David L. Bowen
Product Sound Market Leader
Labs & Sensitive Facilities Market Co-leader
Carefully considered noise control engineering methods can prove invaluable in product design. During product development, accounting for consumer perceptions – not just objective metrics – is key to creating a winning product.
Looking back on my years of dealing with product sound, I recently came up with some general impressions about how things have changed, which I had the privilege of sharing and discussing at a workshop held last year at the National Academy of Engineering in Washington D.C. Among my observations were:
In noise control engineering, we often use “noise audits” as a way to identify and quantify different possible noise sources in a device, allowing us to rank-order the sources based on their contributions to the total noise. This provides a basis for developing noise reduction approaches starting with the “loudest” source, and establishes an effective path to reduce noise without “spinning one’s wheels” on sources that don’t matter.
Identifying the sources requires the isolation of each noise source, which can sometimes be accomplished by literally covering up the entire product (with sound deadening lead sheet for example) and then exposing a single source, or by utilizing various forms of signal processing. The key is to capture the noise of candidatesources without altering the way they normally operate (for example, a motor shouldn’t be run without its load in place since its noise can be drastically different).
During a project to produce a quieter electric toothbrush, we used the noise audit method to determine that noise radiated from the handle was the main source, even more than the brush and motor. By designing effective vibration isolation between the toothbrush gear drive and the handle, overall noise was decreased by a very significant amount (approximately 7 dB).
Foreign regulations can sometimes be a driving force behind noise reduction programs. We were recently retained by a client interested in reducing the noise levels of their vacuum cleaners so that they could sell them in the EU. An overall reduction of 10 dB was needed (and was achieved) to meet an EU directive going into place later this year. Because companies may not want to manufacture two different product models, the U.S. can benefit from such foreign requirements even though this country is generally reluctant to impose its own noise limits.
Sometimes, though, the goal is not necessarily a decrease in the overall dB level per se, but more an increase in “how good” the product sounds. This type of goal falls into the general realm of sound quality, which deals with how the ear/brain system shapes subjective response to sounds and to the objects producing them. Sound quality depends on such response rather than objective metrics. Furthermore, people’s subjective responses to product sound will depend to some degree on their expectations based on the product’s function and the context of its use.

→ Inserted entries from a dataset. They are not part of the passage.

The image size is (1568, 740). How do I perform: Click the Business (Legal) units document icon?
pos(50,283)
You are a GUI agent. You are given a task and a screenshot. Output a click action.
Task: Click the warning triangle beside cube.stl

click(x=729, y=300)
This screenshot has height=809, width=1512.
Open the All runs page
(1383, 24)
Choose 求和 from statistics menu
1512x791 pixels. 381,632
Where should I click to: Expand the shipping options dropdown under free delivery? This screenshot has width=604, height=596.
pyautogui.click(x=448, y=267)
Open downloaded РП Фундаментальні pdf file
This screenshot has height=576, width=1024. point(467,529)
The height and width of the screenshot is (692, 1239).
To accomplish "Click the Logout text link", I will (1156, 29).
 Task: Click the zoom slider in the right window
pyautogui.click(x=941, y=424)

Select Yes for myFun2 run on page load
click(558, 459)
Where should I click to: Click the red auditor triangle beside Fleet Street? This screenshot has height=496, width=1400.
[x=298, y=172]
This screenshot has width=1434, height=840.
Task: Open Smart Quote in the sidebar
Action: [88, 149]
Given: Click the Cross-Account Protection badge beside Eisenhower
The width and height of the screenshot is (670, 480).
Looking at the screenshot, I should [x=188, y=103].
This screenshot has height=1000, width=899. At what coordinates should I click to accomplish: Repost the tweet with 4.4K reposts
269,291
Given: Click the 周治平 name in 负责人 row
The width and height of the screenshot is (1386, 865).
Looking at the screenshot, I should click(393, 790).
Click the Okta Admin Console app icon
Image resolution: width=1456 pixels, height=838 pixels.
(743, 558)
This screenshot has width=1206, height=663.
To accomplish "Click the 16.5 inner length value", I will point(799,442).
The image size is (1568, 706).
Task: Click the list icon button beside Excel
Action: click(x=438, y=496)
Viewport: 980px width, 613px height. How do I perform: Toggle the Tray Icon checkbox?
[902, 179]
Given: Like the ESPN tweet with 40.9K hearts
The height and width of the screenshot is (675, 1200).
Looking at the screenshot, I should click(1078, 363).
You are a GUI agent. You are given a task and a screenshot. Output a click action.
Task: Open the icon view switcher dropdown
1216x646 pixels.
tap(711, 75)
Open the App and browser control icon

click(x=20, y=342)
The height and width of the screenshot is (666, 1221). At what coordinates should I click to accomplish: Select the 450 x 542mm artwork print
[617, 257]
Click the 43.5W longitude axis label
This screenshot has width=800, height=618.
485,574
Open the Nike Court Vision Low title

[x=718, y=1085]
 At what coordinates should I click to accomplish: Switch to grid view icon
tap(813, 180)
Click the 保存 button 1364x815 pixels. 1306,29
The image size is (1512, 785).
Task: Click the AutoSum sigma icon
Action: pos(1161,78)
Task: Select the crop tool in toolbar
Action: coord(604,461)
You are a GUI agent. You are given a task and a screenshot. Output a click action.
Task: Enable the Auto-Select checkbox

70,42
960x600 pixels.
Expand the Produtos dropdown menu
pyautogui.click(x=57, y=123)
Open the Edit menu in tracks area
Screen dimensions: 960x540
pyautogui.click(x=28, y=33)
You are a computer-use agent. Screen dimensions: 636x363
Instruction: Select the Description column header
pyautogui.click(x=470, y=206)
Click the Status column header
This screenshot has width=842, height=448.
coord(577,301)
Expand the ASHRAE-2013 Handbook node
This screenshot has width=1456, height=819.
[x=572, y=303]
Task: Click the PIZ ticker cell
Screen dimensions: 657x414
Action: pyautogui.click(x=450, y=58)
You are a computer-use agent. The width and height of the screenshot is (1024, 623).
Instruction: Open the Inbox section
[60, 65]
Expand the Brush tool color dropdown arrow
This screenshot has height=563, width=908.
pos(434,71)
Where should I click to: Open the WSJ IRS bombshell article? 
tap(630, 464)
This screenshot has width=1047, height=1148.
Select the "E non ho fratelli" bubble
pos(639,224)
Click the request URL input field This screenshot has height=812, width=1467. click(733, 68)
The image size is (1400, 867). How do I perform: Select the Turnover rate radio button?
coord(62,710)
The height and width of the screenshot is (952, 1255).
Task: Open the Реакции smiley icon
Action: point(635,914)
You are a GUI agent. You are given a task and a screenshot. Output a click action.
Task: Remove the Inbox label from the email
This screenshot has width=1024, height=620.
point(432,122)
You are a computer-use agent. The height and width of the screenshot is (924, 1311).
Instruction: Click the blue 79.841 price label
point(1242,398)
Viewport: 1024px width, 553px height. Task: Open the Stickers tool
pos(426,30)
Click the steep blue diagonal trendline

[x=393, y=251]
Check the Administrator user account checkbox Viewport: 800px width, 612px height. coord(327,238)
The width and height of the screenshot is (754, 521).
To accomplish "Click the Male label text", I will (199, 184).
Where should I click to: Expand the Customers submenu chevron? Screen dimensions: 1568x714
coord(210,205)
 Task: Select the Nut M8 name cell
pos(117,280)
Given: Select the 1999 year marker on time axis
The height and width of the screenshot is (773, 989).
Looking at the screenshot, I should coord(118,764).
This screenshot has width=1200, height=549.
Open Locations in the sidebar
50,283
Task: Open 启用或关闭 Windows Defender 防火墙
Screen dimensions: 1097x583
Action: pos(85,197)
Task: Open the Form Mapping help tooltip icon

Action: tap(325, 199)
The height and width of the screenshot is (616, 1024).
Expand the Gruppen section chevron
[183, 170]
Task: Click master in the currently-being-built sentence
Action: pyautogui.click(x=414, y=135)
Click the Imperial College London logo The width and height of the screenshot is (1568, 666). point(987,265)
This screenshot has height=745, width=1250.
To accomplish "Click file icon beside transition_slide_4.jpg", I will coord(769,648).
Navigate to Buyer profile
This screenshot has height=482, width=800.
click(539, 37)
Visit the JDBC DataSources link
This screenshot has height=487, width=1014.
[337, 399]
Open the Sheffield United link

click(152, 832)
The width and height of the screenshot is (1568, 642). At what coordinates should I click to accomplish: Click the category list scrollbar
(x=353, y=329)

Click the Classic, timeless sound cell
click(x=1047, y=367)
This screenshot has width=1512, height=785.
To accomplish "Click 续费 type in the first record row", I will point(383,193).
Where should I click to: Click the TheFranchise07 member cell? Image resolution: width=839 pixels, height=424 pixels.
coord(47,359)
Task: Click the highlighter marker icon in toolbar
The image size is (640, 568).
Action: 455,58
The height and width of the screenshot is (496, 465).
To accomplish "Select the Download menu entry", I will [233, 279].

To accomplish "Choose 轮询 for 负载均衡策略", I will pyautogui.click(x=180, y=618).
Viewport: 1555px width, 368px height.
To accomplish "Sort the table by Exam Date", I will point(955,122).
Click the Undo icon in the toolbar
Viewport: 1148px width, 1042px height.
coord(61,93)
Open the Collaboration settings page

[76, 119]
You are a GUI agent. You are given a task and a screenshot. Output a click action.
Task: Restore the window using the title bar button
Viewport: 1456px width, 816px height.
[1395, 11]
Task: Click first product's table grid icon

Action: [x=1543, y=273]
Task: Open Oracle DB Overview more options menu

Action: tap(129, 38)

For example, one attribute we often consider is the “acceptability” of a sound. Factors affecting acceptability include not only the strength or level of the sound, but also its annoyance, its amenity value (pleasing aspects of sound such as regularity and harmonicity), as well as its information content (related to the product performing as we expect it to). How all of these factors (and others) affect the perception of acceptability will usually be very product specific, meaning that the blind use of various objective sound quality metrics without first involving actual users can often lead to misleading results.
Listening panels are thus often used in sound quality evaluations, and for product sound it is important that these panels represent a cross-section of actual consumers and are not biased by using, say, employees of the product manufacturer. The preferences obtained from such “jury studies” can guide product design goals and directions. To improve sound from a user perspective, panel members are sometimes asked to weigh in on sounds from “virtual products” that we can create by altering the recorded sounds of various components (modified in a way that reflects what can be done from a product engineering point of view), and then mixing them together. From this type of study, we can build a quadratic regression model and generate response surface contours that elucidate paths to a better-sounding design, and, beyond this, use techniques such as principal component analysis to help form a set of custom sound quality metrics that can correlate well with the jury ratings for use in future analyses on similar types of products.
A properly designed and executed jury study can also be used to answer other questions related to sound – we have even used them to quantify the extent to which consumers would be willing to pay extra for a particular product with better sound.